■ LESETEXT
..........

Streit um EU-AbstimmungNur das Volk, sagen Experten – vielleicht auch die Kantone, entgegnet der Bundesrat
Laut einem Rechtsgutachten des Bundes sollte das Stimmvolk allein über die Bilateralen III entscheiden dürfen. Doch der Bundesrat schliesst nicht aus, dass die Stände mitentscheiden werden.
Das Gutachten des Bundesamtes für Justiz betrifft eine heikle Frage: die nächste EU-Abstimmung, jene über die Bilateralen III. Klar ist, dass das Stimmvolk das letzte Wort hat, wenn sich die Schweiz und die EU auf ein Vertragspaket einigen. Unklar ist, ob es nur auf die Mehrheit der Stimmenden ankommen wird – oder auch auf die Mehrheit der Stände, also der Kantone. Davon könnte der Ausgang der Abstimmung abhängen. Kommt es auch aufs Ständemehr an, ist die Hürde für ein Ja höher.
Doch ist es überhaupt eine Ermessensfrage, ob eine Vorlage dem fakultativen Referendum ohne Ständemehr unterstellt wird oder dem obligatorischen mit Ständemehr? Der Bundesrat wollte Klarheit über die rechtliche Lage und bestellte beim Bundesamt für Justiz ein Gutachten. Mit dem klaren Ergebnis waren dann aber mehrere Mitglieder unzufrieden, dem Vernehmen nach vor allem die SVP-Bundesräte sowie Karin Keller-Sutter (FDP).
Vergangene Woche stritt der Bundesrat darüber. Am Mittwoch hat er nun den Verantwortlichen einbestellt: Michael Schöll, den Direktor des Bundesamtes für Justiz (BJ). Er erklärte dem Gremium, wie das BJ zu seiner Schlussfolgerung kam. Diese lautet: Es gibt keine Verfassungsgrundlage dafür, ein Ständemehr zu verlangen. Mit anderen Worten: Rechtlich gesehen müsste der Bundesrat die Bilateralen III dem fakultativen Referendum unterstellen. In der Abstimmung würde das Volksmehr genügen.
Entscheid folgt erst später
Der Bundesrat hat das zur Kenntnis genommen und das Gutachten veröffentlicht – laut dem Justiz- und Polizeidepartement ohne Änderungen. Doch er hält sich alle Optionen offen. Über die Art der Abstimmung will er erst entscheiden, wenn das Verhandlungspaket vorliegt und für die parlamentarische Beratung bereit ist, wie er in einer Mitteilung schreibt. Der Bundesrat behält sich also vor, eine Abstimmung mit Ständemehr zu beschliessen – trotz des Gutachtens.

..........

■ GEZEIGTES MATERIAL

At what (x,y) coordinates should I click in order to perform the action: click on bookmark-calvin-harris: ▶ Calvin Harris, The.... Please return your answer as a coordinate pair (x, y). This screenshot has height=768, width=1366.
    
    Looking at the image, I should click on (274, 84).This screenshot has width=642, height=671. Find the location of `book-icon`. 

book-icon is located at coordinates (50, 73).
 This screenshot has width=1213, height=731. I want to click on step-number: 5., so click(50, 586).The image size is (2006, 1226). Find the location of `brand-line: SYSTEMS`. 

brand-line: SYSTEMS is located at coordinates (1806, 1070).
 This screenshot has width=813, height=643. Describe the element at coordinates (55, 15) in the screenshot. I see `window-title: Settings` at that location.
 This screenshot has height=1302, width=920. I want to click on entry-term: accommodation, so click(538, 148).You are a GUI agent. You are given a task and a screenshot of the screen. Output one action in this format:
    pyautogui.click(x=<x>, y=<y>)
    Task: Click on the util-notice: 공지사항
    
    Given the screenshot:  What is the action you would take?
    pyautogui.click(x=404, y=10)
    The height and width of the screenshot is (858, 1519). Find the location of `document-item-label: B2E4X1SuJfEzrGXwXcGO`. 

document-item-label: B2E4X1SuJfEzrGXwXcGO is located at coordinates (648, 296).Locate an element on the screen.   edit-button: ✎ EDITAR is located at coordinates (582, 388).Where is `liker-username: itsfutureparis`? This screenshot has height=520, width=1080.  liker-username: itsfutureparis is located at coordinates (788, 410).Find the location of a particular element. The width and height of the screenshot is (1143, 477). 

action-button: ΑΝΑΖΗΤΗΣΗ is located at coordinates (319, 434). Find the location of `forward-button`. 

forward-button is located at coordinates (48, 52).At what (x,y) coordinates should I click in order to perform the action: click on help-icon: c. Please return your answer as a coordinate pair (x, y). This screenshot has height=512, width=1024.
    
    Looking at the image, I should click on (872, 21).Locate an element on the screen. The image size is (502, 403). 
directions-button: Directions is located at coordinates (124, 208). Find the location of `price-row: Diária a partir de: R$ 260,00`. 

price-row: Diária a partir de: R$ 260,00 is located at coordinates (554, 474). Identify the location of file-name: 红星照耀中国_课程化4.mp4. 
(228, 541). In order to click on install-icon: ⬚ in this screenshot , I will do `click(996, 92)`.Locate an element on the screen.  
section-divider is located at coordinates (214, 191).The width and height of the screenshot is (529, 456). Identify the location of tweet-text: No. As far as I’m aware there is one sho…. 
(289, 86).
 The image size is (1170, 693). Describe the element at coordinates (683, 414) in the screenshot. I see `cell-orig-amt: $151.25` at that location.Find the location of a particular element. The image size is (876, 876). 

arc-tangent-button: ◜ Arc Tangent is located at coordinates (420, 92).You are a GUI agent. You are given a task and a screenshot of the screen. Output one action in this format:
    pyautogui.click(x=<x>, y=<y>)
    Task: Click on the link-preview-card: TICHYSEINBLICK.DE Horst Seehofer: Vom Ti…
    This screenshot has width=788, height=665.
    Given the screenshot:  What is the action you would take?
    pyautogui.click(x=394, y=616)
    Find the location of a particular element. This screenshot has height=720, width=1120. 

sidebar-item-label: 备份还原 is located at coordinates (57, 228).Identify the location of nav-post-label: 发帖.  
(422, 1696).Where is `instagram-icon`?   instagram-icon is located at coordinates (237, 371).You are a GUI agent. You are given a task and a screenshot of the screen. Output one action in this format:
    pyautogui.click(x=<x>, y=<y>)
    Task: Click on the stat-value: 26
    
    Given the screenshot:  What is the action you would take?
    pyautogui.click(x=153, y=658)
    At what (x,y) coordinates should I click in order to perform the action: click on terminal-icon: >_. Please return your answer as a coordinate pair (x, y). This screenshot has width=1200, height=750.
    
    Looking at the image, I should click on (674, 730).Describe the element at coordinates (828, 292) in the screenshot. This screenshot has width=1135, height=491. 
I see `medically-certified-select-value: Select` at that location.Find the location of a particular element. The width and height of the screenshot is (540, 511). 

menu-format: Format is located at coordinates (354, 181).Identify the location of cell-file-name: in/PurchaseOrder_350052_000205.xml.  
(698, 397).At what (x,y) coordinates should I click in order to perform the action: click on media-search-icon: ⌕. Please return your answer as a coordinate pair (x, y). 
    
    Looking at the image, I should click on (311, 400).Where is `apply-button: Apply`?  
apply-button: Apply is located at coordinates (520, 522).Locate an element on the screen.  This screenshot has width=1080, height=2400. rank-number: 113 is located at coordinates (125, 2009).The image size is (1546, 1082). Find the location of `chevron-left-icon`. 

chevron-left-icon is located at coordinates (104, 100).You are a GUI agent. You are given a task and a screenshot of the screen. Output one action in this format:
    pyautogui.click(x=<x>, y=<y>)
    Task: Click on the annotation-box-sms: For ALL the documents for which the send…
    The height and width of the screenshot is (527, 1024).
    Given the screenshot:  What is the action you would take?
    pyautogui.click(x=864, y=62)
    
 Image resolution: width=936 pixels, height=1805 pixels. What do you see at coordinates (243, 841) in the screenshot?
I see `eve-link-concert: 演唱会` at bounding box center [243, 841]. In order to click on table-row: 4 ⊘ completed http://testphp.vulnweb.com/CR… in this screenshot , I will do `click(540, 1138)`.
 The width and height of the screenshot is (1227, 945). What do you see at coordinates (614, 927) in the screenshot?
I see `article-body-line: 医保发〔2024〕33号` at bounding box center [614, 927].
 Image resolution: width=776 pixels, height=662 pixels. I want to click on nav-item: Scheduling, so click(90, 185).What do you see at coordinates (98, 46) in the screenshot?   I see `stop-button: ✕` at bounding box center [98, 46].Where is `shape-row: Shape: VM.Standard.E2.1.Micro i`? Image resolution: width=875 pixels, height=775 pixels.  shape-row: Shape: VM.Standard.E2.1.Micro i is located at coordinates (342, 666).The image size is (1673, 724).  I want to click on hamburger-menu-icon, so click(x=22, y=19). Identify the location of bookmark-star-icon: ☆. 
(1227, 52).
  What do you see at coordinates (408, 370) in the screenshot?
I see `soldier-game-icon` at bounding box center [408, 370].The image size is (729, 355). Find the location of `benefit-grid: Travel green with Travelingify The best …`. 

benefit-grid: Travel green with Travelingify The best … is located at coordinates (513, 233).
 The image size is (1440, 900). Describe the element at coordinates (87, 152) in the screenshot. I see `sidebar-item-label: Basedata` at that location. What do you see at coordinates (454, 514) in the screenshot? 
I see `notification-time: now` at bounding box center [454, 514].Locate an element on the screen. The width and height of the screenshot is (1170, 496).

..........

■ ÜBUNGSAUFGABEN
1. Prüfe, ob die folgenden Aussagen mit dem Artikel zur EU-Abstimmung übereinstimmen. Antworte jeweils mit Ja oder Nein und zitiere die entscheidenden Worte des Artikels.
(a) Das Gutachten stammt vom Bundesamt für Justiz.
(b) Laut Gutachten ist für die Bilateralen III ein Ständemehr nötig.
(c) Der Bundesrat hat über die Art der Abstimmung bereits entschieden.
2. Überarbeite im Artikel zur EU-Abstimmung den Abschnitt ab „Streit um EU-AbstimmungNur“ bis einschließlich „Stände mitentscheiden werden.“. Ersetze darin „Stimmvolk“ durch „Wahlvolk“.
3. Beantworte die Fragen zum Artikel zur EU-Abstimmung.
(a) Wer ist Direktor des Bundesamtes für Justiz?
(b) An welchem Tag hat der Bundesrat ihn einbestellt?
(c) Wie verändert sich die Hürde für ein Ja, wenn es auch auf das Ständemehr ankommt?

■ LÖSUNGEN
1.
(a) Ja: „bestellte beim Bundesamt für Justiz ein Gutachten“
(b) Nein: „Es gibt keine Verfassungsgrundlage dafür, ein Ständemehr zu verlangen.“
(c) Nein: „Über die Art der Abstimmung will er erst entscheiden, wenn das Verhandlungspaket vorliegt“

2.
Streit um EU-AbstimmungNur das Volk, sagen Experten – vielleicht auch die Kantone, entgegnet der Bundesrat
Laut einem Rechtsgutachten des Bundes sollte das Wahlvolk allein über die Bilateralen III entscheiden dürfen. Doch der Bundesrat schliesst nicht aus, dass die Stände mitentscheiden werden.

3.
(a) Michael Schöll
(b) Am Mittwoch
(c) Sie ist höher.